Expert Consensus: Time for a Change in the Way We Advise Our Patients to Use Topical Corticosteroids

Anthony Bewley


The British Journal of Dermatology. 2008;158(5):917-920. 

In This Article

What are the Barriers to Success With Topical Treatment?

It is much less easy to advise patients how to use a topical skin preparation correctly than it is to explain how to take a tablet by mouth. Often the advice given is inadequate, with the result that the patient is left confused – and, in the case of topical corticosteroids, even anxious – about using the preparations that have been prescribed.

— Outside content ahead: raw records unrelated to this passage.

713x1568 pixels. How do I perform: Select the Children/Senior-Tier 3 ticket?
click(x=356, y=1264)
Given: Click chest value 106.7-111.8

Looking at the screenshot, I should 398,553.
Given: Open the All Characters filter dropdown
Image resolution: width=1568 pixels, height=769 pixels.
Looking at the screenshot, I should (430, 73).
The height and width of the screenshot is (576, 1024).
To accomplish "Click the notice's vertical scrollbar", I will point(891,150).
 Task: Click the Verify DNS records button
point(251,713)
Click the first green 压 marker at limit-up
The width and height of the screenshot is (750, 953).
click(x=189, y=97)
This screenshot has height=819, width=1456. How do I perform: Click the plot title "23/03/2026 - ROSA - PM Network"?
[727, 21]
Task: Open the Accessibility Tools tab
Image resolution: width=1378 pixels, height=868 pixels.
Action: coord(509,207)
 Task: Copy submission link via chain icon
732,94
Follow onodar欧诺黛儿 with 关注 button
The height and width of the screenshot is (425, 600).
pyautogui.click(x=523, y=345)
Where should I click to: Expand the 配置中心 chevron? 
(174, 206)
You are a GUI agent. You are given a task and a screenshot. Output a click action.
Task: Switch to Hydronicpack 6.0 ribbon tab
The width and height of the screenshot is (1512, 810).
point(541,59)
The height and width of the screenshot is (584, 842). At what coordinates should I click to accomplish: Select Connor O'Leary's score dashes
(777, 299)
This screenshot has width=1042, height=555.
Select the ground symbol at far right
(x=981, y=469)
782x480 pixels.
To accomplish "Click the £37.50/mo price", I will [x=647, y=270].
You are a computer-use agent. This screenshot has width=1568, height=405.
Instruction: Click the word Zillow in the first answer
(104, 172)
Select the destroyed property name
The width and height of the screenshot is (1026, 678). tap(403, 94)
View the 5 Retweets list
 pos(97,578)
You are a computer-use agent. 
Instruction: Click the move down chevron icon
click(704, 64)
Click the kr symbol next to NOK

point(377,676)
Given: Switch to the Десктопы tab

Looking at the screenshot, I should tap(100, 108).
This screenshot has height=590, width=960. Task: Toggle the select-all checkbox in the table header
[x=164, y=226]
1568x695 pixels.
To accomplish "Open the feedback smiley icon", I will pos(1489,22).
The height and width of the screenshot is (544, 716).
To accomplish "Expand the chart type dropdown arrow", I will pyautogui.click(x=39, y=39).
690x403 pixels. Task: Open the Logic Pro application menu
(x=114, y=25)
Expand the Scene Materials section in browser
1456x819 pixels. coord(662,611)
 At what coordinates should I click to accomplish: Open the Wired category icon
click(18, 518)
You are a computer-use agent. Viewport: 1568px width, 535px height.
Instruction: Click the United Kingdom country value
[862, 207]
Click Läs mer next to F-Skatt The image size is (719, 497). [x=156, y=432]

Few attempts have been made to rationalize advice on applying topical therapy. The method that has gained widest acceptance has been the fingertip unit (FTU). It is over 15 years since this simple tool was devised to help doctors and patients obtain a better understanding of the amount of topical products, such as corticosteroids, they should use on different parts of the body.[3] The FTU – the amount of cream or ointment expressed from a 5-mm diameter nozzle, applied from the distal skin-crease to the tip of the patient's index finger (Figure 1) – can be used to calculate how much product is needed to cover affected areas, such as the face and neck, and hence the quantity which should be prescribed. It has the advantage of automatically correcting for body size: thus one FTU (approximately 500 mg) is sufficient to cover two adult palms and three FTUs should be sufficient for a single application to one arm irrespective of the size of the individual being treated.[1]

A fingertip unit.

The FTU is used in some factsheets, such as that produced by Patient UK, to help patients understand how much cream to apply ( Table 1 ).[4] For example, one FTU is recommended for treating the fingers, palm and back of an adult hand, or an entire arm and hand of a 3–6-month-old baby.

However, use of FTUs by physicians and awareness of them by patients is not widespread. Making patients aware of the FTU system will not solve the problem entirely, unless it is clearly explained. It is worth spending time to ensure that patients – or parents of children prescribed topical agents – are confident in using it.

Undertreatment is undoubtedly a common cause of low efficacy.[5] However, even when patients understand how much product they should apply, concerns about drug safety, particularly of corticosteroids, often result in a failure to adhere to recommended dosages. In a U.K. survey of 200 dermatology outpatients with atopic eczema, 72.5% said they were worried about using topical corticosteroids on their own or their child's skin, and 24% admitted to having been noncompliant with treatment because of these concerns.[2] In addition, 9.5% of patients were worried that systemic absorption could affect growth and development. This is despite the fact that the most commonly used topical corticosteroid was hydrocortisone – a mild steroid. Furthermore, nearly a third of patients who used this preparation erroneously classified it as either strong or very strong or alternatively did not know its potency.

Further evidence of the rather poor patient understanding of the topical steroids that they are prescribed comes from another U.K. survey to determine the level of use and knowledge of commonly prescribed agents among parents or carers of 100 children attending paediatric outpatient clinics.[6] Eighty-six per cent of patients were using low-potency topical corticosteroids, but only 41% of those who had used hydrocortisone were aware that it was of low potency, and 44% graded it as moderately potent. Of 65 who had used the moderately potent 0.05% clobetasone butyrate, 29% graded it as potent and 12% as weak. Of the 50 patients who had used 0.1% betamethasone valerate, 42% did not grade it as potent.

In the public perception, corticosteroids carry similar risks, regardless of their potency, and typical warnings to restrict the amount of topical preparation that is used, i.e. 'apply thinly' or 'apply sparingly' serve only to reinforce these concerns.